## Task statement
Copy the following lines word for word, from the line with "Where should I click to: Click the red" up to and including the line with "Action: click(x=179, y=365)".

Begin Stored records

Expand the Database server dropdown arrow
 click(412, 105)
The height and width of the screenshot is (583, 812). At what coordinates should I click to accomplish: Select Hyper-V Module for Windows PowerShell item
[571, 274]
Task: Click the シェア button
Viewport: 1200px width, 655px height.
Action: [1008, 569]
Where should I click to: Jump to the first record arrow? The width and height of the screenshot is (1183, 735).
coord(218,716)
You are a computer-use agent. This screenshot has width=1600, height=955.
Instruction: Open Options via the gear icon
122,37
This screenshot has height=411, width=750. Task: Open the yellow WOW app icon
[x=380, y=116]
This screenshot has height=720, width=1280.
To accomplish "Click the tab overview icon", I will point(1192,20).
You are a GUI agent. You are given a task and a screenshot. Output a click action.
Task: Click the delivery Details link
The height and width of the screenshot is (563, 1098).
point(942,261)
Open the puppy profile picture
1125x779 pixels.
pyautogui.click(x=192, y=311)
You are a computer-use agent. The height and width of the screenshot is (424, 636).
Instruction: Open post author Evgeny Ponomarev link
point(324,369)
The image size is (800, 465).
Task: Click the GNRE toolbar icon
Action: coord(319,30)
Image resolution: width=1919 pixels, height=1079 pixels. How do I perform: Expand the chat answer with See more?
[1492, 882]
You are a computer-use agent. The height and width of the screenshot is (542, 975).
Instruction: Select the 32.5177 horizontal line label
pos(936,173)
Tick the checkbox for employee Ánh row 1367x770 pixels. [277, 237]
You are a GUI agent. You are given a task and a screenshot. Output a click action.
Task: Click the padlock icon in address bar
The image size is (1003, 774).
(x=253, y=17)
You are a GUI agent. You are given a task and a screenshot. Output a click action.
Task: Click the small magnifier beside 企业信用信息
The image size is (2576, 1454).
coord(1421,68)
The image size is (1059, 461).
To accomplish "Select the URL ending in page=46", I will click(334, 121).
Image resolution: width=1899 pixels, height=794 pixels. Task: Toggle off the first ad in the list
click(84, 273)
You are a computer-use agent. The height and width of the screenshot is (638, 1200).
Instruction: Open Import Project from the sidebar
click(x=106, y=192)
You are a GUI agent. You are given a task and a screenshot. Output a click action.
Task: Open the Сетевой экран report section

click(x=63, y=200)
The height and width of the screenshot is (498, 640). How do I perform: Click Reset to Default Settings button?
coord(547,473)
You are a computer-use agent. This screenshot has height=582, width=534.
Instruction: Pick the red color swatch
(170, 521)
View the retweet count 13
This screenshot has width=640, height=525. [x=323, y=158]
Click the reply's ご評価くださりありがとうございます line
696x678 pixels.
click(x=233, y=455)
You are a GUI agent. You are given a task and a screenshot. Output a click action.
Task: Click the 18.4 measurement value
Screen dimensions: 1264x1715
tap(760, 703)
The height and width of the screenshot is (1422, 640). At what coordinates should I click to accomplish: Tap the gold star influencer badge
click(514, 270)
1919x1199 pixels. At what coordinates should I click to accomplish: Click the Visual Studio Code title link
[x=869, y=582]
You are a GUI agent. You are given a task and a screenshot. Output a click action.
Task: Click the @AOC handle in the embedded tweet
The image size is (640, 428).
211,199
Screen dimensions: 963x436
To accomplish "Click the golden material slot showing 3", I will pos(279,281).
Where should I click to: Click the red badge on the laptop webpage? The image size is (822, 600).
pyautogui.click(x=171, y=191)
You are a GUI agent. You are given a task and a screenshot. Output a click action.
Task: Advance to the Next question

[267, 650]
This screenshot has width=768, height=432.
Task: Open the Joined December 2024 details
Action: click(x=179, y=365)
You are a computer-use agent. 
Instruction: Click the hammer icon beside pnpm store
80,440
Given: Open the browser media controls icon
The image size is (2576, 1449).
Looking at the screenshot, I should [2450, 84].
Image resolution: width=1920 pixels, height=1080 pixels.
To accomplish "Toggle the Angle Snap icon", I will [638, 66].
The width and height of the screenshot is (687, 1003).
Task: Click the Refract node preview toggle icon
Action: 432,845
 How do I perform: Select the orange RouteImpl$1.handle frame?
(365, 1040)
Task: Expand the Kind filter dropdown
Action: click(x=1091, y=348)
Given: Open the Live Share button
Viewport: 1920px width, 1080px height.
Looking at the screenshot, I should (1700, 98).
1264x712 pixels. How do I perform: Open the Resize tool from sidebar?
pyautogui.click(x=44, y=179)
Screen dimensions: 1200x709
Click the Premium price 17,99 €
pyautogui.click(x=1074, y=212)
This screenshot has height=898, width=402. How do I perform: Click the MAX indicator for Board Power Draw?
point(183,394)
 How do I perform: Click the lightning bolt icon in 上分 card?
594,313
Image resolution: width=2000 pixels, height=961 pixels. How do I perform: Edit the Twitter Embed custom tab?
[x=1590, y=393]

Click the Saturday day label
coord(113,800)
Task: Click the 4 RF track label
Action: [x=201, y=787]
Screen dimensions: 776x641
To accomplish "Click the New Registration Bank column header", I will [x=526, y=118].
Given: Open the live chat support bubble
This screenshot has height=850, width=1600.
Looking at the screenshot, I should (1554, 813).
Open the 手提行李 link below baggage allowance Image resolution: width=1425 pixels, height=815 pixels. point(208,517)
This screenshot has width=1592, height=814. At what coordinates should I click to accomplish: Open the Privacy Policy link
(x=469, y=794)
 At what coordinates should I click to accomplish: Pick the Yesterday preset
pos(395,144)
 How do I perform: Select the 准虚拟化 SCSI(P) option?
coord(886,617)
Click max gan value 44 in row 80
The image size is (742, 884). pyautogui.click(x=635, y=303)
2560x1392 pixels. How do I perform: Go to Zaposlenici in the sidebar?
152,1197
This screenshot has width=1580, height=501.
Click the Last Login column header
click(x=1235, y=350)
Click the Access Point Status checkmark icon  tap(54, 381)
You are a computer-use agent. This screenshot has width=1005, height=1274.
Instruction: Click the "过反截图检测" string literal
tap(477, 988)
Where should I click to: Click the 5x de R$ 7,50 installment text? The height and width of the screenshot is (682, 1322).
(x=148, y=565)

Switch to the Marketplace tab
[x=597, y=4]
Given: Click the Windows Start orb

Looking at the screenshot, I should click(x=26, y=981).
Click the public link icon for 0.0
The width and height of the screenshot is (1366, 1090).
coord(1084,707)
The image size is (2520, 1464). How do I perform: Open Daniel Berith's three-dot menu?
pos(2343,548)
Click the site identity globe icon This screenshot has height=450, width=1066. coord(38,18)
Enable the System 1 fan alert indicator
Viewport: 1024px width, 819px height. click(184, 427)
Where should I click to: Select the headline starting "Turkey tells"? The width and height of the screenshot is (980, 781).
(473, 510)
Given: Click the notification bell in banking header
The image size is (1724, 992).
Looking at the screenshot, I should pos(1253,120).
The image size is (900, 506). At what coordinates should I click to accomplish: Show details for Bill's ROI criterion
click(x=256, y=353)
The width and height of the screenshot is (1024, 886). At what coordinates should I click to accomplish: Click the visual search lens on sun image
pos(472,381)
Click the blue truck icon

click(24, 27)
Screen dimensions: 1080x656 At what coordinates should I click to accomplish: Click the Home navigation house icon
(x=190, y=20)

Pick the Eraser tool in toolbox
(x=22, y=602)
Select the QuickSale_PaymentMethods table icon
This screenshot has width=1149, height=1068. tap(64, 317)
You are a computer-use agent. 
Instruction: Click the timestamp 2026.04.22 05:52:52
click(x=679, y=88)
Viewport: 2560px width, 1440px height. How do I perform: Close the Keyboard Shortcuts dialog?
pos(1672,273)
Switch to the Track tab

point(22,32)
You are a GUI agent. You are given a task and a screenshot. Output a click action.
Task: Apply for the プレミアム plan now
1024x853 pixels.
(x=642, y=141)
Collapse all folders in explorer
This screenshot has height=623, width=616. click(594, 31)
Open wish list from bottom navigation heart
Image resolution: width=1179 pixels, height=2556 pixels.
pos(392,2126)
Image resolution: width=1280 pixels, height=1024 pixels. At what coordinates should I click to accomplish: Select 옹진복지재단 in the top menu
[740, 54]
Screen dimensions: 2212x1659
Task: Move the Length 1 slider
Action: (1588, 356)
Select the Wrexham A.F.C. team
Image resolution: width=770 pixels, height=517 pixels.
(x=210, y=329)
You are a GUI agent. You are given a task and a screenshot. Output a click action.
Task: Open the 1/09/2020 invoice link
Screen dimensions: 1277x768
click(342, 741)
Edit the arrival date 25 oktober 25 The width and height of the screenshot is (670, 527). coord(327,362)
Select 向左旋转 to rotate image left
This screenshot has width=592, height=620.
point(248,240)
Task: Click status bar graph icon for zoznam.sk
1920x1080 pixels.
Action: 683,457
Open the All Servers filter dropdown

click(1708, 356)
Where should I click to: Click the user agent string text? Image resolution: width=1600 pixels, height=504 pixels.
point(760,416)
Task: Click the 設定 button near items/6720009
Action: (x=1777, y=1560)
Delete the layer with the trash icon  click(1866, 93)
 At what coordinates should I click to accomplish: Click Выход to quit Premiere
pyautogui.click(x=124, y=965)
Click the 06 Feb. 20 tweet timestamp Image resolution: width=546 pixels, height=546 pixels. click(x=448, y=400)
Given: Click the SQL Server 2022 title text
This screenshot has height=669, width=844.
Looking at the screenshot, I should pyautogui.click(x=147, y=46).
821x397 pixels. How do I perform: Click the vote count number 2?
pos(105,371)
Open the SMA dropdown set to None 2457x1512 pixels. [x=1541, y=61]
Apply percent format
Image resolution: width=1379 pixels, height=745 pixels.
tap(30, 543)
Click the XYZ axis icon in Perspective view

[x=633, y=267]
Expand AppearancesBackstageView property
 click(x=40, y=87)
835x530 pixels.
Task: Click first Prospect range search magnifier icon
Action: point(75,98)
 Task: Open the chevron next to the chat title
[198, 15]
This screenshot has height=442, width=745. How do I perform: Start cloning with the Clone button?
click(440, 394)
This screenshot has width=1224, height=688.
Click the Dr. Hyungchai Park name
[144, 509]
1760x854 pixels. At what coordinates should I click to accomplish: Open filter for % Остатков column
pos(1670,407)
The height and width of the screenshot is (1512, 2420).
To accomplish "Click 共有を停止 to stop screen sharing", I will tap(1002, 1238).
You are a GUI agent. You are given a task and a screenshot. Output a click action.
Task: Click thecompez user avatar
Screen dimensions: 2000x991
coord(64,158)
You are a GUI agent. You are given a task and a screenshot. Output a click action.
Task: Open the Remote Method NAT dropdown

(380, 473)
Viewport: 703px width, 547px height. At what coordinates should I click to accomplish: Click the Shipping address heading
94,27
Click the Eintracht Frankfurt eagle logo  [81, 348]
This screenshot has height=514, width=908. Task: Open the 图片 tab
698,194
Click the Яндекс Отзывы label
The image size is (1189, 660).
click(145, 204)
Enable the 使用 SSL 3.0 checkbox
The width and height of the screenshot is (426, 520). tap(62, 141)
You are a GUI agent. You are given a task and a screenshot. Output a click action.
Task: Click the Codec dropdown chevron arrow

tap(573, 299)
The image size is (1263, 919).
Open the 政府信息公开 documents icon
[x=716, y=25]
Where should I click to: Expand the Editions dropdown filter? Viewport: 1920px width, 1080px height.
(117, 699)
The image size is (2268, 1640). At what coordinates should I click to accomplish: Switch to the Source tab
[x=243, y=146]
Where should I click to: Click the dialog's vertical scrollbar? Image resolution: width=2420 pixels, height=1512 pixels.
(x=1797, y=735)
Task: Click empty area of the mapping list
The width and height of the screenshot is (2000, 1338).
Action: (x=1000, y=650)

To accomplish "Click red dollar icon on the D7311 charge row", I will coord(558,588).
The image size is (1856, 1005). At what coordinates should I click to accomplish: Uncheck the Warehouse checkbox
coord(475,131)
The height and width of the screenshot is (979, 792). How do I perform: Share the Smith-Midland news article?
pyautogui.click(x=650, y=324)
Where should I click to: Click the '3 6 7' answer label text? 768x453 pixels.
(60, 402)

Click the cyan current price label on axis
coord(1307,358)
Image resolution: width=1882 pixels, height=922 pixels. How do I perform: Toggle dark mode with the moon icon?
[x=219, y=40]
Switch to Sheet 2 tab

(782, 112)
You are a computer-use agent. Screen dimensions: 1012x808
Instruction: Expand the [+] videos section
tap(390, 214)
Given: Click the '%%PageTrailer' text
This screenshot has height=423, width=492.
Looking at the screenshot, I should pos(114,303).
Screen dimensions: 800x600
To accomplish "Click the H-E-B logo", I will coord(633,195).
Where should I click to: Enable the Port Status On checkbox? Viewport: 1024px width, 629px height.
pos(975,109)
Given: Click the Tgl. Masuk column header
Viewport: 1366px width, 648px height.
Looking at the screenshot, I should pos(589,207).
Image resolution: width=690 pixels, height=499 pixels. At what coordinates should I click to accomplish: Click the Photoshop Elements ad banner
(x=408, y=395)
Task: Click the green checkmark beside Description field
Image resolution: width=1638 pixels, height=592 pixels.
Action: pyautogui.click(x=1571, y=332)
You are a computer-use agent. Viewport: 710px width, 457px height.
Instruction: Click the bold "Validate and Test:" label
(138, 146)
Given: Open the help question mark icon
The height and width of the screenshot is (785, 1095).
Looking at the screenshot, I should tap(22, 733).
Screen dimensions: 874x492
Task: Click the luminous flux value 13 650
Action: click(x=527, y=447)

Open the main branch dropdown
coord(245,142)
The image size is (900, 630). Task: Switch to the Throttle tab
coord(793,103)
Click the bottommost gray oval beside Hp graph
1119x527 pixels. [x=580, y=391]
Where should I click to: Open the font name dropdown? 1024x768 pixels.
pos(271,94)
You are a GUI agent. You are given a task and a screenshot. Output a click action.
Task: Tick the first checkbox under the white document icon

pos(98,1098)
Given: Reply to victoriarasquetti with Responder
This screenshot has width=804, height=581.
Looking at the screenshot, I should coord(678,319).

End Stored records

## Expected answer
Where should I click to: Click the red badge on the laptop webpage? The image size is (822, 600).
pyautogui.click(x=171, y=191)
You are a GUI agent. You are given a task and a screenshot. Output a click action.
Task: Advance to the Next question

[267, 650]
This screenshot has width=768, height=432.
Task: Open the Joined December 2024 details
Action: click(x=179, y=365)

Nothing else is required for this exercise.